EXERCISE INSTRUCTIONS: Write out the entries word for word, beginning with the first line and stopping after the line that contains "Action: 660,33".

** Start DATA PROVIDED **

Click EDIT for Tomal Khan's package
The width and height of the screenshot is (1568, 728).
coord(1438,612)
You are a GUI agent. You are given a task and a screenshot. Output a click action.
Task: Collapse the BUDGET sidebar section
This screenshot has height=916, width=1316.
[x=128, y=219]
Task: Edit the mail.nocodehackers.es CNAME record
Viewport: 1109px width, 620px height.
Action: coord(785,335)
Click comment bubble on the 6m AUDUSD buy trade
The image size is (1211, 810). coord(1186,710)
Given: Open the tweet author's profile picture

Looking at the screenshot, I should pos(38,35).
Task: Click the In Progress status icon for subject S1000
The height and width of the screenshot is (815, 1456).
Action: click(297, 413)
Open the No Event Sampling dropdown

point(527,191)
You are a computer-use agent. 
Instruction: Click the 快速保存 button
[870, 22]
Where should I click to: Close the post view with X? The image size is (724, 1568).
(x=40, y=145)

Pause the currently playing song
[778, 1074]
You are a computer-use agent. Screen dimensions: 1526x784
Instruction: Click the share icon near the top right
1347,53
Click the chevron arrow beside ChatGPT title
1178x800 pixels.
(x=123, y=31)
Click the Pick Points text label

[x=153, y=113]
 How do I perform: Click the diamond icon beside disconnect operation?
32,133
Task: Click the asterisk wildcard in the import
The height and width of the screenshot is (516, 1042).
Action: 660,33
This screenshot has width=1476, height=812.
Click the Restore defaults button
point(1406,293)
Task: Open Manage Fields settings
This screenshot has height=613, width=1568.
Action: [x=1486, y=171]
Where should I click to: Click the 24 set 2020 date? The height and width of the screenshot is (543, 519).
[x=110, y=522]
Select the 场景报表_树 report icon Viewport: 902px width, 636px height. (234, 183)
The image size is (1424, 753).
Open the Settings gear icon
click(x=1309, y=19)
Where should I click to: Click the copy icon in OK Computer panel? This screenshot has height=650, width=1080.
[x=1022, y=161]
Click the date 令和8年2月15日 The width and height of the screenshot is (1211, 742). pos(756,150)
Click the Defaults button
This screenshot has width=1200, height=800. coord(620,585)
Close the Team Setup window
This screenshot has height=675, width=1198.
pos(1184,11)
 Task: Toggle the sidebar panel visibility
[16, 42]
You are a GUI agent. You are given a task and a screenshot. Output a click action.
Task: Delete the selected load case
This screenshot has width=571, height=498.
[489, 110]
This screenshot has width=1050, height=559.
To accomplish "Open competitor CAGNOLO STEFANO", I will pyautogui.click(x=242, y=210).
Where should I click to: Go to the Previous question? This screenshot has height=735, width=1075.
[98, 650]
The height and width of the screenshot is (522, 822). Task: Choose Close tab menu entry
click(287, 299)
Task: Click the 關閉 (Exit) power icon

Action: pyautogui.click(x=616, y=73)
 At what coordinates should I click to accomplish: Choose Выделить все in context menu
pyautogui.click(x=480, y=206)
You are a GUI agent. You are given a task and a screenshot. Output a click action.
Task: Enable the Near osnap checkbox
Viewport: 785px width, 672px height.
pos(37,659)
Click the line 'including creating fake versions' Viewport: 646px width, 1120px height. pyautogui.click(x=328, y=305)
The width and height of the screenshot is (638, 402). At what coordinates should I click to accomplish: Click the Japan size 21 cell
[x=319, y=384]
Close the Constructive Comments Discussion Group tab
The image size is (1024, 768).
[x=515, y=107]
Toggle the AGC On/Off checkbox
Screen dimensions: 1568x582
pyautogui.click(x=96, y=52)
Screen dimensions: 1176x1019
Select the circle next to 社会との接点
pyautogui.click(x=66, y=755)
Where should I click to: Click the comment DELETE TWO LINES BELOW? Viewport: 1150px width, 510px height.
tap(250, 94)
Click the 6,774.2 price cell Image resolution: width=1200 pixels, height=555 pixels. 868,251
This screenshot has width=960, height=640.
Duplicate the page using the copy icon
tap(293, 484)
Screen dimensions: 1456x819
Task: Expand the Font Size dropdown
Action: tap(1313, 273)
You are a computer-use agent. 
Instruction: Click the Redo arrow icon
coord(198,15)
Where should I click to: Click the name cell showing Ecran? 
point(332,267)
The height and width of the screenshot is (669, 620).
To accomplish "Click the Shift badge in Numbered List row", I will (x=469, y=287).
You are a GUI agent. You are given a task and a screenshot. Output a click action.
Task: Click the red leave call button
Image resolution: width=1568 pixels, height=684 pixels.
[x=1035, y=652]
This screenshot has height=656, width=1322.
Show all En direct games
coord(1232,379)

** End DATA PROVIDED **

RESPONSE TO THIS EXERCISE:
Click EDIT for Tomal Khan's package
The width and height of the screenshot is (1568, 728).
coord(1438,612)
You are a GUI agent. You are given a task and a screenshot. Output a click action.
Task: Collapse the BUDGET sidebar section
This screenshot has height=916, width=1316.
[x=128, y=219]
Task: Edit the mail.nocodehackers.es CNAME record
Viewport: 1109px width, 620px height.
Action: coord(785,335)
Click comment bubble on the 6m AUDUSD buy trade
The image size is (1211, 810). coord(1186,710)
Given: Open the tweet author's profile picture

Looking at the screenshot, I should pos(38,35).
Task: Click the In Progress status icon for subject S1000
The height and width of the screenshot is (815, 1456).
Action: click(297, 413)
Open the No Event Sampling dropdown

point(527,191)
You are a computer-use agent. 
Instruction: Click the 快速保存 button
[870, 22]
Where should I click to: Close the post view with X? The image size is (724, 1568).
(x=40, y=145)

Pause the currently playing song
[778, 1074]
You are a computer-use agent. Screen dimensions: 1526x784
Instruction: Click the share icon near the top right
1347,53
Click the chevron arrow beside ChatGPT title
1178x800 pixels.
(x=123, y=31)
Click the Pick Points text label

[x=153, y=113]
 How do I perform: Click the diamond icon beside disconnect operation?
32,133
Task: Click the asterisk wildcard in the import
The height and width of the screenshot is (516, 1042).
Action: 660,33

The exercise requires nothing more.